- **What is asked**
Return the data below exactly, line for line, leaving out the pictures.
-- BEGIN Material --
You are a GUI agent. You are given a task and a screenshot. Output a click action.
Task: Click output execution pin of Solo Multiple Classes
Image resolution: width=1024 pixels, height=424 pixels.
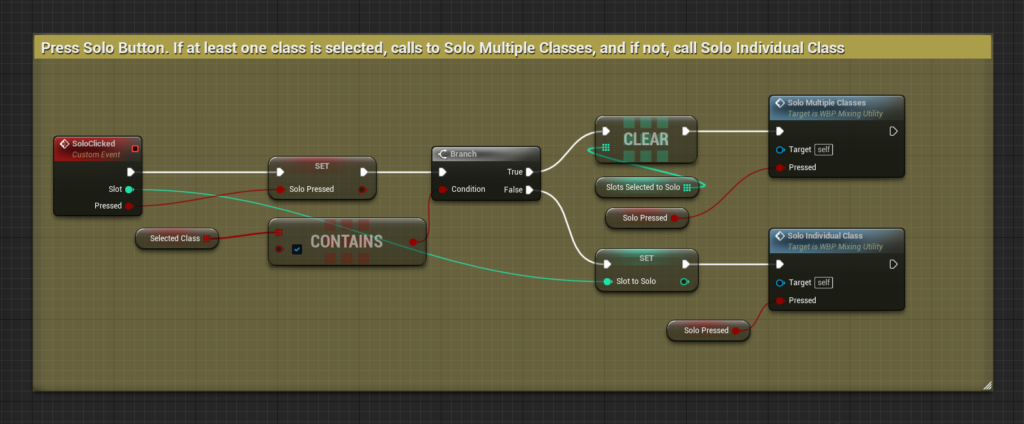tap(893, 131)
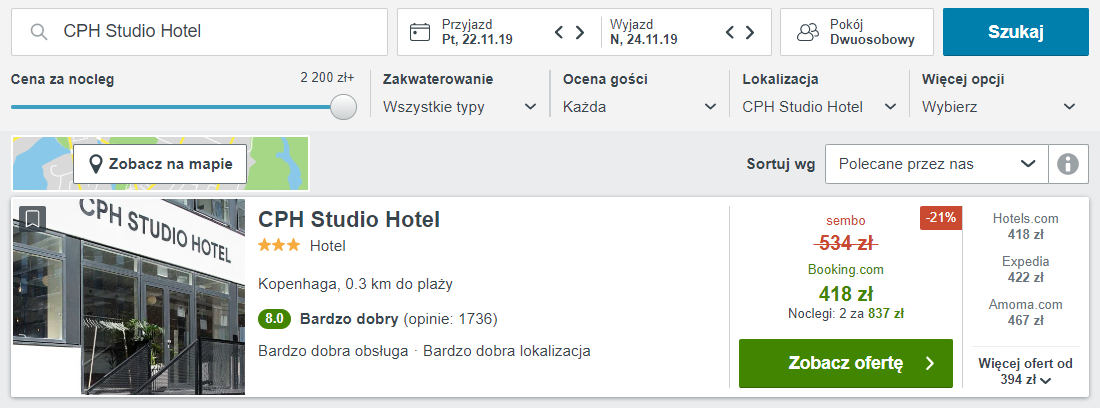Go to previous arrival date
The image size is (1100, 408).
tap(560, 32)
-- END Material --
- **Final result**
You are a GUI agent. You are given a task and a screenshot. Output a click action.
Task: Click output execution pin of Solo Multiple Classes
Image resolution: width=1024 pixels, height=424 pixels.
tap(893, 131)
Go to previous arrival date
The image size is (1100, 408).
tap(560, 32)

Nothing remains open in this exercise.